## [Required tasks]
1. Decide whether each statement agrees with the excerpt on the Wilson coefficient below, answering yes or no and quoting the deciding words of the excerpt: (a) The coefficient at the bottom mass scale is given at leading order in QCD. (b) The last term of the expression is small compared with the others. (c) The last term has a negative value.
2. Rewrite the paragraph beginning "The Wilson coefficient at the bottom mass scale" from the excerpt on the Wilson coefficient below as a short list that keeps its main facts.

The Wilson coefficient at the bottom mass scale is
given at LO in QCD by 
\be
C_7^{(0)eff}(\mu_b)= \eta^{\frac{16}{23}} C_7^{(0)eff}(\mw)
+\frac83 \left( \eta^{\frac{14}{23}}-\eta^{\frac{16}{23}}\right)
C_8^{(0)eff}(\mw) + C_2^{(0)}(\mw) \sum_{i=1}^8 h_i \eta^{a_i}
\label{running}
\ee
where $\eta= \alpha_s(\mu_\smallw)/\alpha_s(\mu_b)\approx 0.56$ and
$h_i, a_i$ are constants given e.g.\ in \cite{lectures}. The last term
is approximately equal to $-0.173$ and is dominant. 

The \ew corrections affect  \equ{running} in two ways: (i)

## [Data]
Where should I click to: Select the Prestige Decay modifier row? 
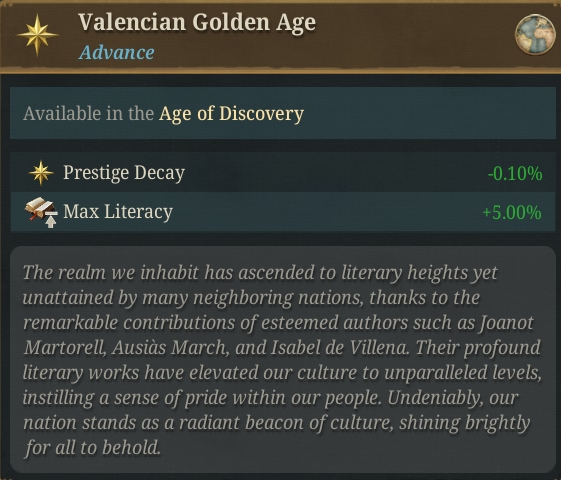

## [Responses to the tasks]
1.
(a) Yes: "given at LO in QCD"
(b) No: "and is dominant"
(c) Yes: "is approximately equal to $-0.173$"

2.
- At leading order in QCD, the Wilson coefficient at the bottom mass scale is the sum of three terms:
  - C_7 at M_W scaled by η^(16/23)
  - C_8 at M_W multiplied by (8/3)(η^(14/23) − η^(16/23))
  - C_2 at M_W multiplied by the sum of h_i η^(a_i) for i = 1 to 8
- η is the ratio α_s(μ_W)/α_s(μ_b), roughly 0.56.
- The constants h_i and a_i are given in a cited reference.
- The last term is about −0.173 and is dominant.